** start of PROVIDED TEXT **

Yesterday one of my neighbors left a string of colored Christmas lights rolled up on the newspaper outside my door. (It’s amazing how Christmas lights can make any story better — and a gift from a neighbor, at that.) A good hair-and-makeup day helps; and then there’s the joke I overhear while I’m getting coffee that makes me nearly burst with the effort of trying not to laugh because then they’ll know I heard and I didn’t mean to eavesdrop, I swear. I learn my first Burmese word — va-th-na, meaning “hobby” — and I know I’m pronouncing it with a thick Minnesotan accent, but my teacher smiles so encouragingly that I keep practicing. I find a package of chocolate chip cookies from my mom in my mailbox — even after shipping they still melt in my mouth. A few friends and I get one step closer to perfecting the Anna Kendrick Cups song rhythm. Another yellow leaf hits the sidewalk in front of my feet, and it doesn’t matter that I’ve been collecting them since autumn started, I tuck it between the pages of my notebook.

The pieces, strung together, start to mean something to me.

The letter-writing guilt cycle

I suppose it was inevitable. Befriending writers, literature lovers, historians, theologians, people who assign value to written words — and then choosing to live apart from those friends when we scattered across the country after college. The choices I’ve made have led me directly to this: the envelope staring me down from my kitchen table, containing several pages of matched stationery that a friend has filled from top to bottom with thoughtful, careful handwriting.

** end of PROVIDED TEXT **
** start of ITEMS **

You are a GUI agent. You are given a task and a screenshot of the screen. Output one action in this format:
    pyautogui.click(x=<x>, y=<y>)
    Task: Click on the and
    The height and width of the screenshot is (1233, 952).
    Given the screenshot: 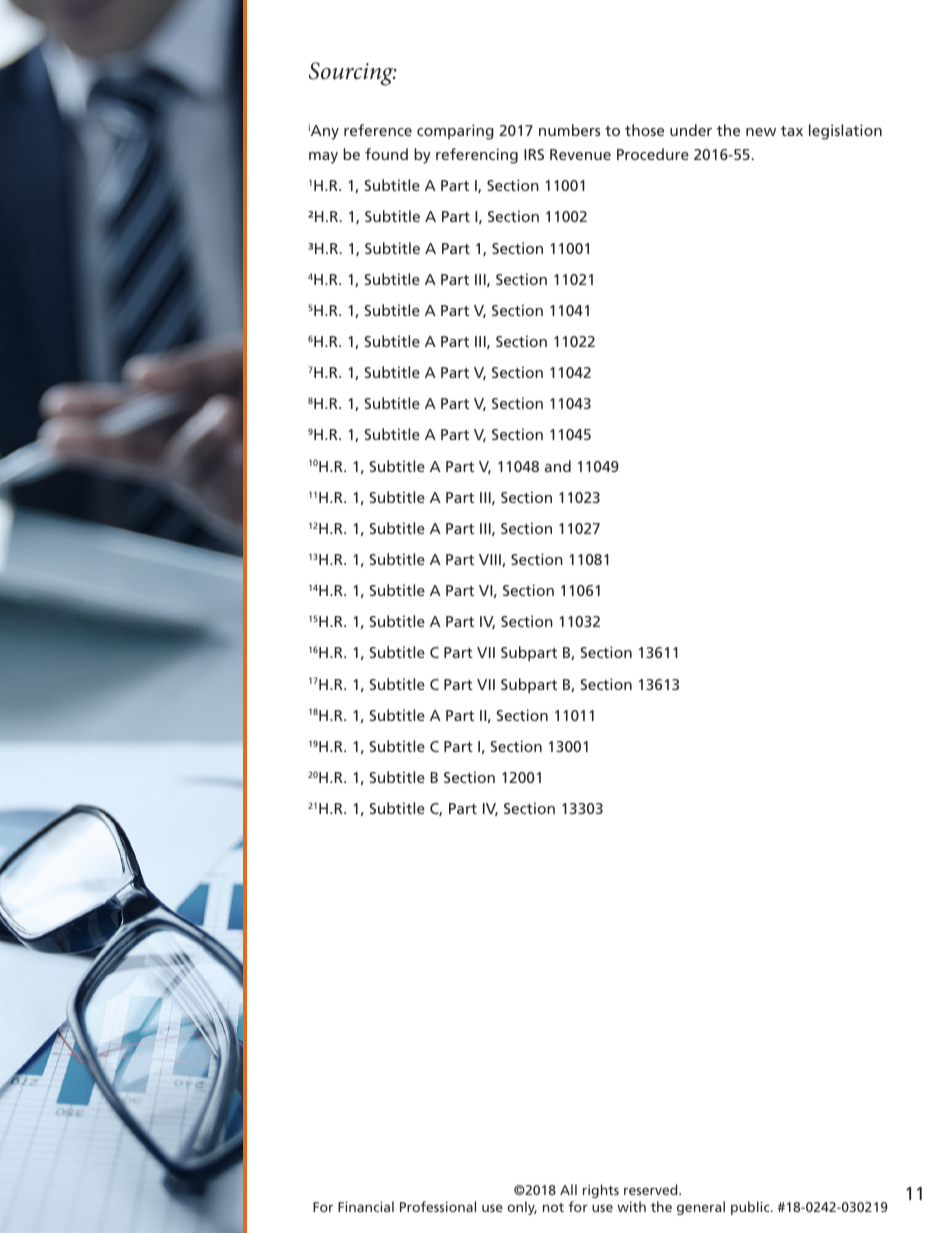 What is the action you would take?
    pyautogui.click(x=558, y=466)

** end of ITEMS **

WRITTEN TASKS –
**A)** In the essay on small joys and letter writing, what does the first Burmese word the writer learns mean?
**B)** Resume the essay on small joys and letter writing, picking up right after its final sentence.

TASK RESPONSES –
**A)** It means "hobby."

**B)**
Cursive, in fact.

I read the letter, and I loved it. I am always thrilled to receive letters, even the greeting-card kind. Letters mean thought and effort and being remembered. They remind me that I am loved, and I am always grateful.

But receiving letters is only half the equation. Each one requires a longhand reply.

No pressure.

I’ve gotten so used to the backspace button on my laptop that trying to write thoughtfully on paper seems like a daunting task. When I mess up, I can’t rewrite unless I want to start again from the top — and if I misspell a word, or use incorrect grammar, there’s no way to fix it. Scribbles and crossed out words aren’t fooling anyone.

Then there’s the moment, after I’ve finally worked up the courage to brave the risk of syntactical errors, when I look down at the white sheet of stationery in front of me and feel my mind go blank, too. What do I have to write about? What have I done since we last spoke? Come to think of it, what was I doing five minutes ago? Where do I live?

In order to squeeze the words onto the page, I feign disinterest in the product. (Sort of the way you approach shy farm animals: I’m not paying attention to you, but if you wander over here I guess we can be friends.) The unwritten letter takes on an antagonistic life of its own: as long as it knows I want to write it, it will refuse to be written.

So I ignore It. I clean my apartment, cook dinner, watch television, check email, read a page or two of my current book. I don’t care about you, I tell my empty page.

Sometimes the letter wins these stalling contests — I go to straighten the stack of bills and newspapers accumulating on my table and find a piece of paper with only “Dear ____” written across the top. The shame is overwhelming. I immediately sit down to write… and the cycle begins again.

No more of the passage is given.